Antonio Muñoz Molina

Vuelve a verse en los periódicos la cara joven de asombro y de bondad que tenía Enrique Ruano hace 23 años, y junto a ella se publica la fotografía del patio de luces a donde dijeron entonces que se había arrojado, un patio de luces que tiene, como todos, una sugestión de pozo sin fondo y de abismo doméstico, y que para Enrique Ruano, un día helado de enero de 1969, fue no sólo un pozo y un abismo, sino también una fosa, un rectángulo de cemento sucio y final donde su cuerpo rebotó y se quedó inmóvil y torcido como un garabato definitivo de la muerte. Puede que alguien, aquel día, en alguna de las habitaciones de penumbra gris que dan á todos los patios de luces, oyera un grito y un golpe sordo y al asomarse a la ventana viera algo que después no se atrevió a contar. Los patios de luces tienen paredes turbias de sótano y ventanas a las que más vale no asomarse para no espiar involuntariamente rostros empalidecidos por una cautividad de habitaciones interiores, de dormitorios siempre a oscuras y cuartos de pensión. En el espacio del fondo hay como un purgatorio de pinzas de ropa y prendas caídas de los tendedores, una mugre que sé acumula con los años y en la que nunca falta un hollín de cocinas y un eco confuso de tareas domésticas y gritos familiares.A los patios de luces se asoman los suicidas cobardes y los opositores sofocados por la luz del flexo y el calor de las noches insomnes. A lo mejor fue por eso por lo que los policías y los jueces de entonces dijeron que Enrique Ruano se había tirado por la ventana de un patio interior. Algo parecido dijeron unos años antes de Julián Grimau, al que tiraron, después de torturarlo, a un patio interior de la Dirección General de Seguridad, pero sin duda lo hicieron caer desde una ventana menos alta, porque luego aún tuvieron ocasión de fingir que lo juzgaban, de condenarlo a muerte y fusilarlo cumpliendo tan escrupulosamente las leyes que hace un par de años el Tribunal Supremo tuvo a bien confirmarle póstumamente la condena.

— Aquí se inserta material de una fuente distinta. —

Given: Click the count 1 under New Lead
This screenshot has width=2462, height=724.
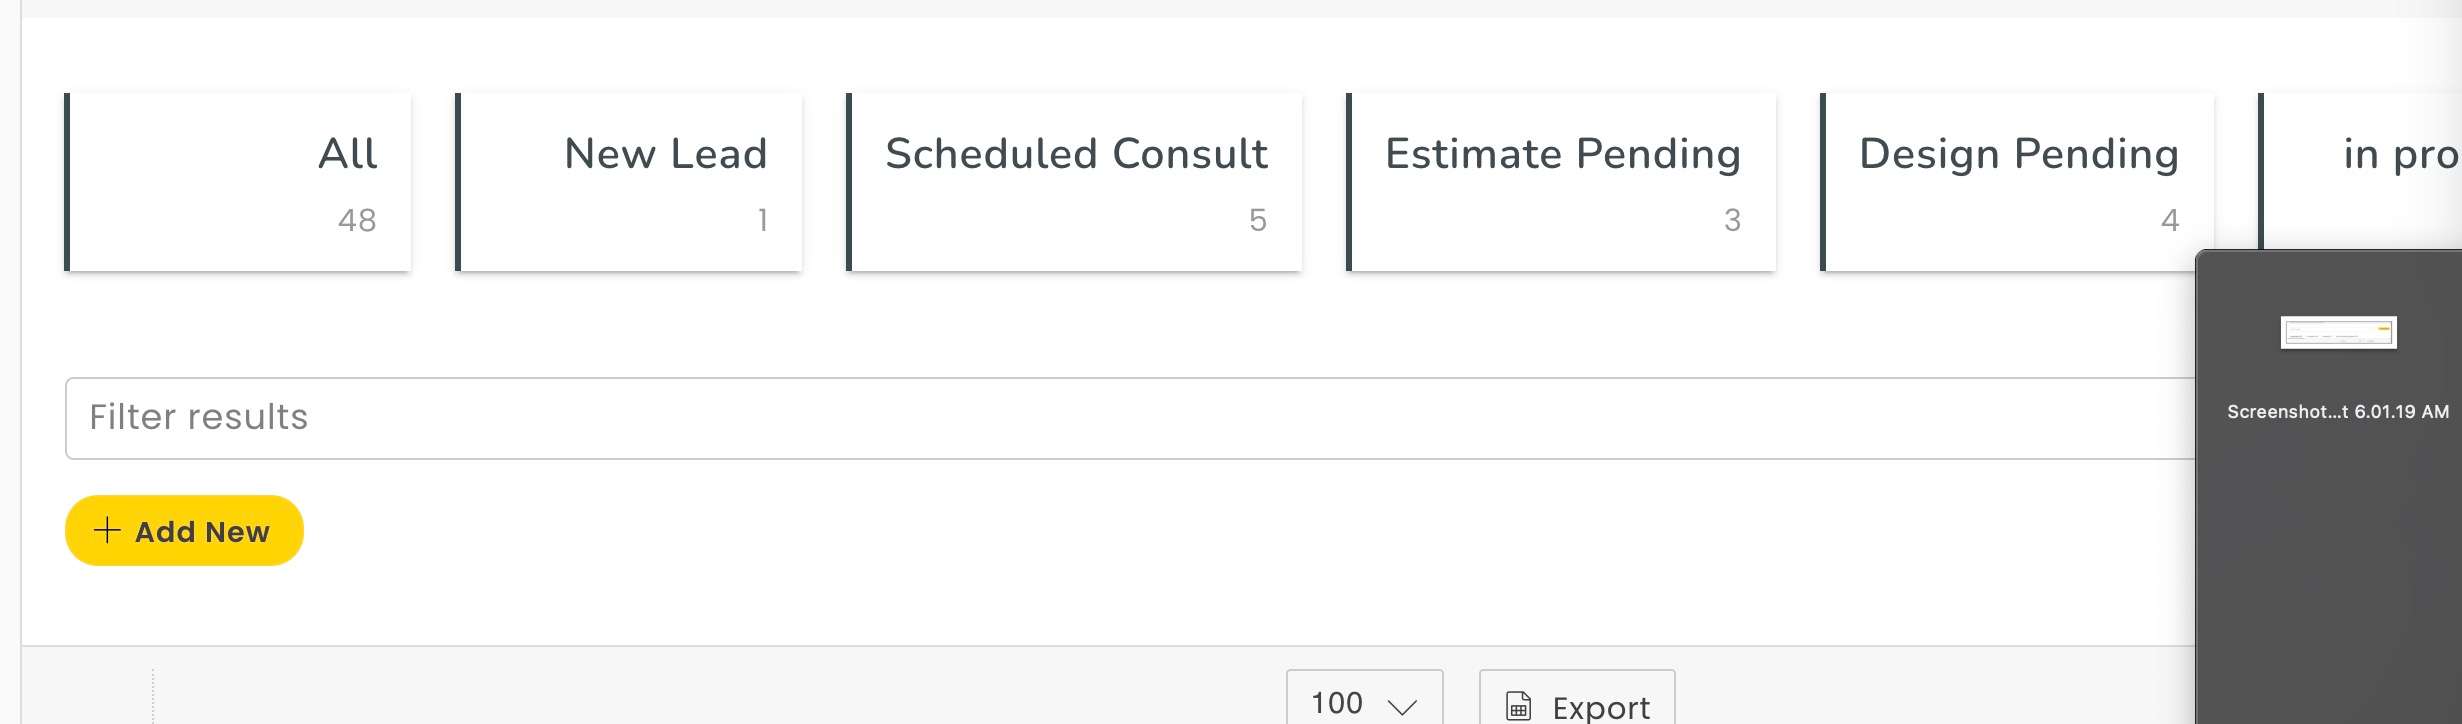Looking at the screenshot, I should click(x=763, y=220).
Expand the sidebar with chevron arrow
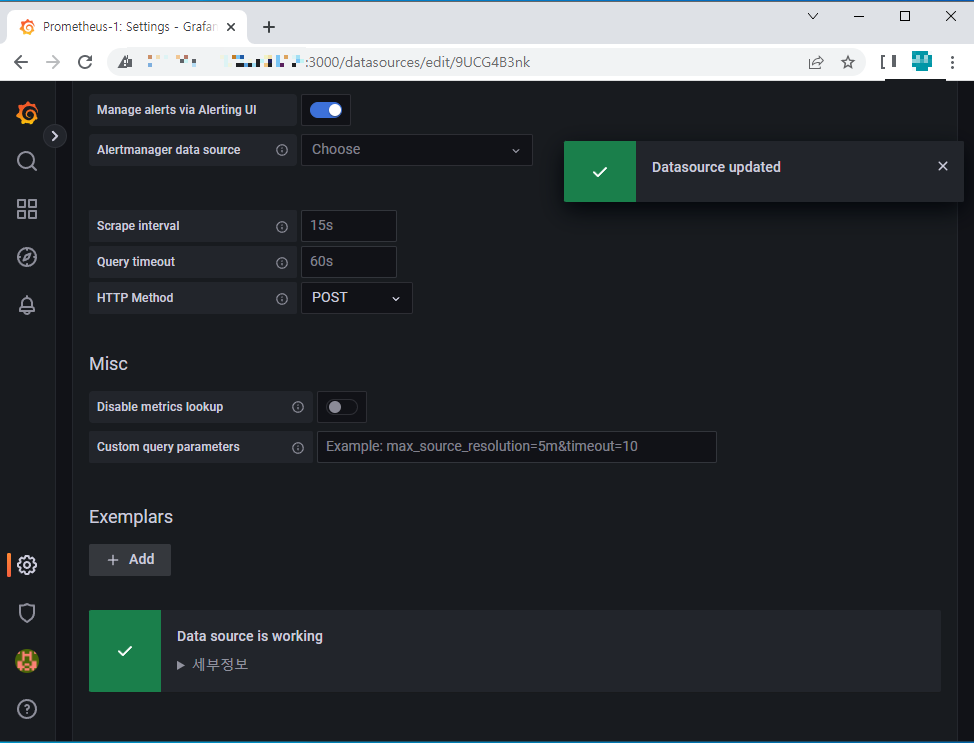974x743 pixels. (55, 136)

En enero de 1969, cuando Enrique Ruano quedó aplastado y deshecho en el fondo de un patio de luces, las personas de mi generación aún íbamos a misa y estudiábamos una asignatura titulada Formación del Espíritu Nacional. Tal vez oímos de pasada en algún noticiario la historia del estudiantes suicida, pero su nombre sólo se nos volvió familiar unos años más tarde, en la Universidad, cuando compañeros de los últimos cursos nos contaron el terror del estado de excepción y las infamias inventadas para ensuciar la memoria de un muerto y convertir un crimen en suicidio. En nuestra épica heredada, el cuerpo roto en el fondo de un pozo y las pilas de periódicos calumniadores ardiendo en las avenidas de la Ciudad Universitaria fueron episodios que nos aliaban para siempre al heroismo y al miedo. Julián Grimau era, para nosotros, una figura imperiosa, pero demasiado lejana. Enrique Ruano pertenecía no al tiempo de la historia, sino al de nuestras vidas, a una generación que podía haber sido la de nuestras hermanos mayores, y la muerte lo dejó helado en una juventud instantánea y lentamente anacrónica, en una actitud ya invulnerable de generosidad y estupor. Cada ano, hacia finales de enero, yo veía en este periódico una esquela con su nombre, y pensaba que alguien no lo había olvidado, que en el breve espacio alquilado de la conmemoración se escondía un gesto de lealtad. Ahora, hoy, abro el periódico y vuelvo a ver no sólo el nombre y la cara de Enrique Ruano, sino también el patio de luces donde terminó su vida, y leo que los jueces, 23 años después, van a dictaminar de nuevo la causa de su muerte. Como augures, los forenses vuelven a examinar sus restos, y los mismos policías que aquella vez dijeron haberlo visto correr esposado hacia la ventana de un séptimo piso se asoman a ella y ven las paredes sombrías, las hileras de cristales opacos, el rectángulo ahora vacío donde entonces yació el cuerpo ensangrentado y todavía palpitante de un hombre. La ciudad donde estas cosas suceden se parece muy poco a la de entonces, y hasta la calle que vio Enrique Ruano por última vez el, 21 de enero de 1969 ha cambiado de nombre, pero es seguro que el patio interior permanecerá idéntico, tan refractario al tiempo como a la luz del sol, con sus cristales cerrados y sus paredes sucias, como un pozo en el que resuenan voces sin nombre y una fosa que no es posible todavía cerrar.